Given request -> Repeat the rows from the line with "The image size is (552, 261)." up to and including the line with "(x=294, y=396)", swapping "Tick" for "Check" and leaving everything else unchanged.

Text and element pointing rows ->

==================================================

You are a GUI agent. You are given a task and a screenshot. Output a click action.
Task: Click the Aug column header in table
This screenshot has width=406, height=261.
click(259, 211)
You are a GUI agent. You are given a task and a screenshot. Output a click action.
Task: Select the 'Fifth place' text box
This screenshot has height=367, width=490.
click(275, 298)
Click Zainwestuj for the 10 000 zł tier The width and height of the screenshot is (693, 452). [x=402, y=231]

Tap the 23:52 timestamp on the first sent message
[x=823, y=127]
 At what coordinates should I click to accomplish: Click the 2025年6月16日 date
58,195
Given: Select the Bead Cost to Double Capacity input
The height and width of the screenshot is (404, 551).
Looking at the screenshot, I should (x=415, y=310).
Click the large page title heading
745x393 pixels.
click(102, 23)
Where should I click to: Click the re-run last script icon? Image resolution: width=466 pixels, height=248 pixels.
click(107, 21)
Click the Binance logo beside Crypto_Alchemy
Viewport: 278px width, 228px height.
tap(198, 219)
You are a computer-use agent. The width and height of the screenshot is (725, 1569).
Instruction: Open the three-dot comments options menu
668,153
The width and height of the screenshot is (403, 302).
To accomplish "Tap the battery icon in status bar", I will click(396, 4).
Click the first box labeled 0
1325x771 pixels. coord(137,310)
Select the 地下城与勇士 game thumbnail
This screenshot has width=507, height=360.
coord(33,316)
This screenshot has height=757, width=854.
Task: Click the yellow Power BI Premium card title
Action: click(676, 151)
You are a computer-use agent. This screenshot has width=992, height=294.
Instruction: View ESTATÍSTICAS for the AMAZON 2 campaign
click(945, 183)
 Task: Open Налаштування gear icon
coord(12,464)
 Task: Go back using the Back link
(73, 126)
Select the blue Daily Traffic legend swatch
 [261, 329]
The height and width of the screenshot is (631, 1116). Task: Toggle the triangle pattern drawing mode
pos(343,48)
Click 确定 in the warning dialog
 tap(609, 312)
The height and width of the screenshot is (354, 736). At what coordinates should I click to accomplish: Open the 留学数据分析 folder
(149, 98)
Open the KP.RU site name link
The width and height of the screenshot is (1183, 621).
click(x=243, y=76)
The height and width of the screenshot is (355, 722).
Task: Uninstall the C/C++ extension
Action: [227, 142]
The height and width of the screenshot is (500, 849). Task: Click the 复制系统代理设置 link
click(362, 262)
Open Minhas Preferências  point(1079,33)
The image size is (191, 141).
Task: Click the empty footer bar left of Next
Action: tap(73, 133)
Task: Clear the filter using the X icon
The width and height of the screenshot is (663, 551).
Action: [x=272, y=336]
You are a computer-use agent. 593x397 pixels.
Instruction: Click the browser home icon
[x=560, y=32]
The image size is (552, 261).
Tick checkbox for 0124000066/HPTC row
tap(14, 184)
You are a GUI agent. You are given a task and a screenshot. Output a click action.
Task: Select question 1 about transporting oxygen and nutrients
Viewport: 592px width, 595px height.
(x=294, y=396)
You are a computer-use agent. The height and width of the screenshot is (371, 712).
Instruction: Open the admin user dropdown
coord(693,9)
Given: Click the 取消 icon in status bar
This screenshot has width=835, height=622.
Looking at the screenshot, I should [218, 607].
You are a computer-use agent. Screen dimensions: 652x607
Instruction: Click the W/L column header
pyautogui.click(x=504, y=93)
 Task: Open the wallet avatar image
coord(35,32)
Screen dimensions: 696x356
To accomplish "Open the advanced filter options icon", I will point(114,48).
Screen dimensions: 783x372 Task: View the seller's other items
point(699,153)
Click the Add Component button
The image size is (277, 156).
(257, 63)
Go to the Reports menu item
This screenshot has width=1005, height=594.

==================================================

Worked answer ->
The image size is (552, 261).
Check checkbox for 0124000066/HPTC row
tap(14, 184)
You are a GUI agent. You are given a task and a screenshot. Output a click action.
Task: Select question 1 about transporting oxygen and nutrients
Viewport: 592px width, 595px height.
(x=294, y=396)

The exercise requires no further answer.